Recently brought to public attention on the The O'Reilly Factor was the story of Elizabeth Kandrac's lawsuit of Brentwood Middle School, a small Charleston County, South Carolina school with a population of about 472 students. Ms. Kandrac, who is herself Caucasian, had sued the school because of racial incidents that occurred when she started teaching there.
She was racially slurred, attacked, and cursed at by African-American students. When she had brought these complaints to the principal, also an African American, the response was appalling. "I was subjected to all kinds of cursing – things were thrown at me, including desks and books. I reported it, but my principal said this is their culture, this is how they are, and if you don't like cursing this isn't the school for you," Ms. Kandrac reported.
In my mind, that is the most absurd statement that anyone could make, and in this case, absolute ignorance of the general American view of racism.
This statement opens a wide area of discussion, but I only want to address the situation's faulty points. The classic idea of American racism goes back to African-American enslavement and racial differences. In this day and age, we should have completely set aside these "differences" and integrated into an equal society. But, as long as mankind exists, this can never be. The problem is that this is a total turning of the wheel: This is white harassment by African Americans.

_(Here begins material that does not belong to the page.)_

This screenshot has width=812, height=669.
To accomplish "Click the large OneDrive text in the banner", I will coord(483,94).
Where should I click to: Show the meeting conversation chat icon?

In making that ludicrous remark, the principal was dismissing the racism shown by African-American students towards their Caucasian teacher as "part of their culture." That is not a part of anyone's culture. The problem in this modern era is that we have lost all sense of civility in the United States.

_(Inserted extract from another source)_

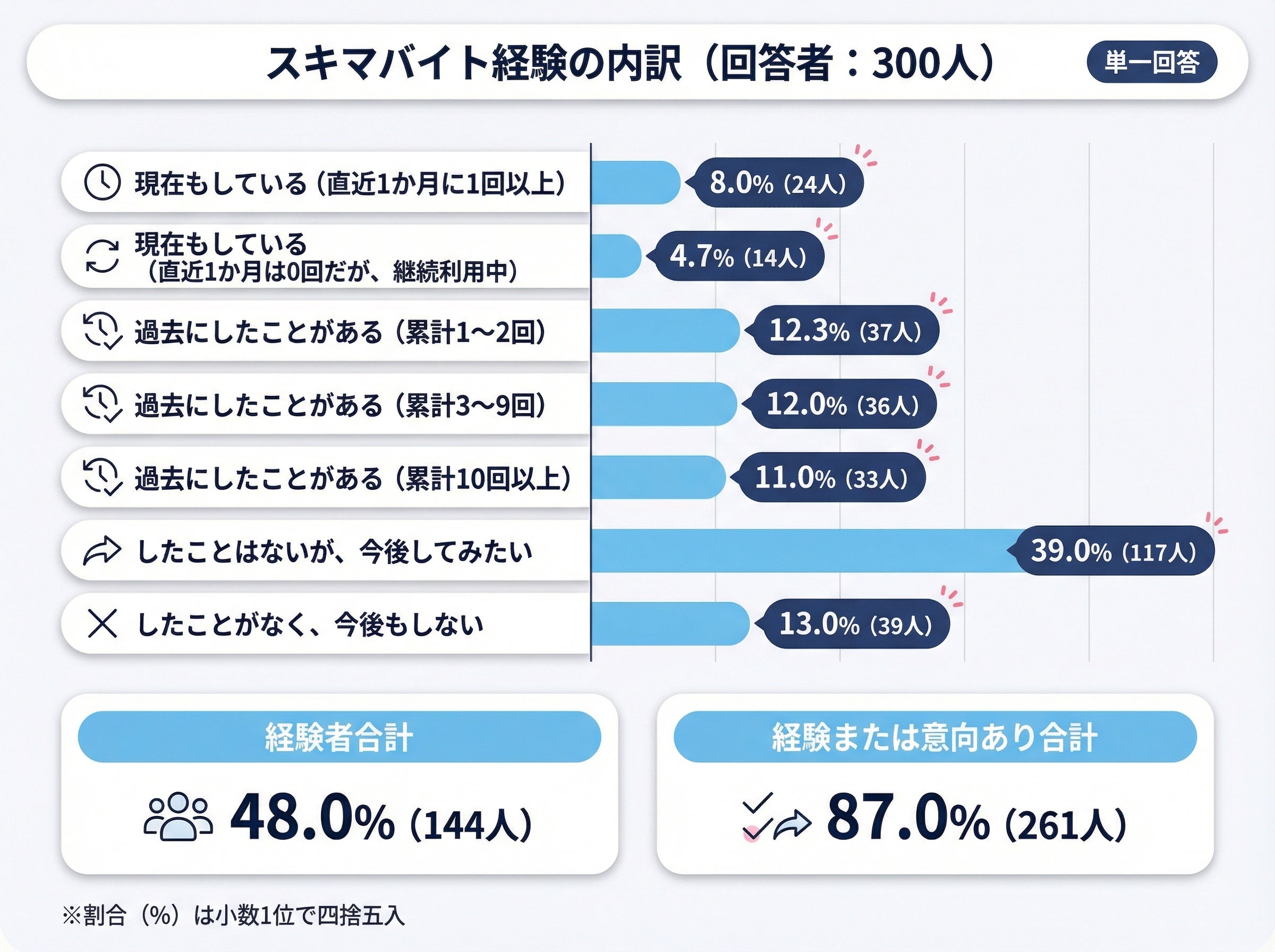Select the 経験者合計 header pill
This screenshot has width=1275, height=952.
pos(339,736)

The African-American culture, whether it is in the Deep South, middle United States, or Canada, is not culturally formulated around racism towards Caucasians. If you think about it, no race is ever culturally formed to be racist against anyone. People will argue that there have been cultures that were racist towards others. The problem that lies there is that that is not culture. That is the mindset engraved into the people. There is a difference.
When I say this, I'm not attempting to defend Caucasian racism against others, either. I am simply attempting to show how we have drastically forgotten that racism is not simply one way around.

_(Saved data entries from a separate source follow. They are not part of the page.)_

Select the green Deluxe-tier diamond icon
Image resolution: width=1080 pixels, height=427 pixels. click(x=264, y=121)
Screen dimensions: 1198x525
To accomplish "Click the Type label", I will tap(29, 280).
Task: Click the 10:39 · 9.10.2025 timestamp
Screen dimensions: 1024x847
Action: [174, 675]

Every day, racism is encountered by both African Americans and Caucasians alike, addressing those specifics. But when Caucasians are being harassed by African Americans, as in the case of Ms. Kandrac, the leaders of Brentwood felt it was not an issue to be dealt with. The situation is not seen as racist; it is excused as "culture."
In looking for reading material dealing with racism, the only thing I came across were those dealing with a racist Caucasian America. When does anyone turn the page to see that's not all the tension that exists?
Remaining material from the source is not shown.